─── EXTRACT

The message we proclaim remains radically counter-cultural, calling into question our society's cherished values: power, wealth, consumerism, greed, vanity, lust, wrath. To say that the path of true power is the path of love that serves the other is to utter what the world still cannot understand, and in its incomprehension loudly denies.
For the message about the cross is foolishness to those who are perishing, but to us who are being saved it is the power of God.
...
But God chose what is foolish in the world to shame the wise; God chose what is weak in the world to shame the strong; God chose what is low and despised in the world, things that are not, to reduce to nothing things that are, so that no one might boast in the presence of God. (1 Corinthians 1)

──────

== EXERCISE ==
Transcribe the passage on the message of the cross word for word, from "The message we" to "power of God.".

─── GIVEN DATA

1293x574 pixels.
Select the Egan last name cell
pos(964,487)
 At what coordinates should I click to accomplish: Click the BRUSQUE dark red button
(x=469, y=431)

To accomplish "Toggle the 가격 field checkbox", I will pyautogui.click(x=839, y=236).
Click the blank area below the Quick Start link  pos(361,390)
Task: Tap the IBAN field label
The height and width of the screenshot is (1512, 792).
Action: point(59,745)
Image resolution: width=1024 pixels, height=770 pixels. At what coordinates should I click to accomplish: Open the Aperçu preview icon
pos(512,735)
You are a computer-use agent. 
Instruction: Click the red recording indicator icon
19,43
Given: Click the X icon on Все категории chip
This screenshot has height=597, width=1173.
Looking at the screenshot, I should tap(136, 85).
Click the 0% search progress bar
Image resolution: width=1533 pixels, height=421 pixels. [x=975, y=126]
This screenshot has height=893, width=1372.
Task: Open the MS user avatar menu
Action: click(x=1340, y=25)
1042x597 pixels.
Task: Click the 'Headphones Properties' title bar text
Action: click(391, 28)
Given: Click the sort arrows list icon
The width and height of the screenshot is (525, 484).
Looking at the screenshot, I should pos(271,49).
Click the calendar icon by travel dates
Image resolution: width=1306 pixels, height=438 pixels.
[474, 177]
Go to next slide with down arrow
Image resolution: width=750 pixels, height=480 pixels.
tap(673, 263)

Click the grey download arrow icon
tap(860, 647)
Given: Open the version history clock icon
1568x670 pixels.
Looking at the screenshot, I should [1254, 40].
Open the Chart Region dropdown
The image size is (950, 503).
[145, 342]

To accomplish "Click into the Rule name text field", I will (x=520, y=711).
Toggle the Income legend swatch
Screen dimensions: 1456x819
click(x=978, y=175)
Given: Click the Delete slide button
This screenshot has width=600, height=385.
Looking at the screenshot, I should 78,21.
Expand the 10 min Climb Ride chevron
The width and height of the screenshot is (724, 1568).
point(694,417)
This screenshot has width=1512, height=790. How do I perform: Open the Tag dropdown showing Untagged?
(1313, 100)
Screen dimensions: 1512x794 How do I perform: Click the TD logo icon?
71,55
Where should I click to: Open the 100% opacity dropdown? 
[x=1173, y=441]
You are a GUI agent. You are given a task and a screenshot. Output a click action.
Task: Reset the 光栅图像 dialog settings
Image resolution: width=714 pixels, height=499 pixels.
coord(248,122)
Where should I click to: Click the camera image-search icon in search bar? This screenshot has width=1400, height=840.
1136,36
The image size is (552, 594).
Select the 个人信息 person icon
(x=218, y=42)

──────

== FINAL ANSWER ==
The message we proclaim remains radically counter-cultural, calling into question our society's cherished values: power, wealth, consumerism, greed, vanity, lust, wrath. To say that the path of true power is the path of love that serves the other is to utter what the world still cannot understand, and in its incomprehension loudly denies.
For the message about the cross is foolishness to those who are perishing, but to us who are being saved it is the power of God.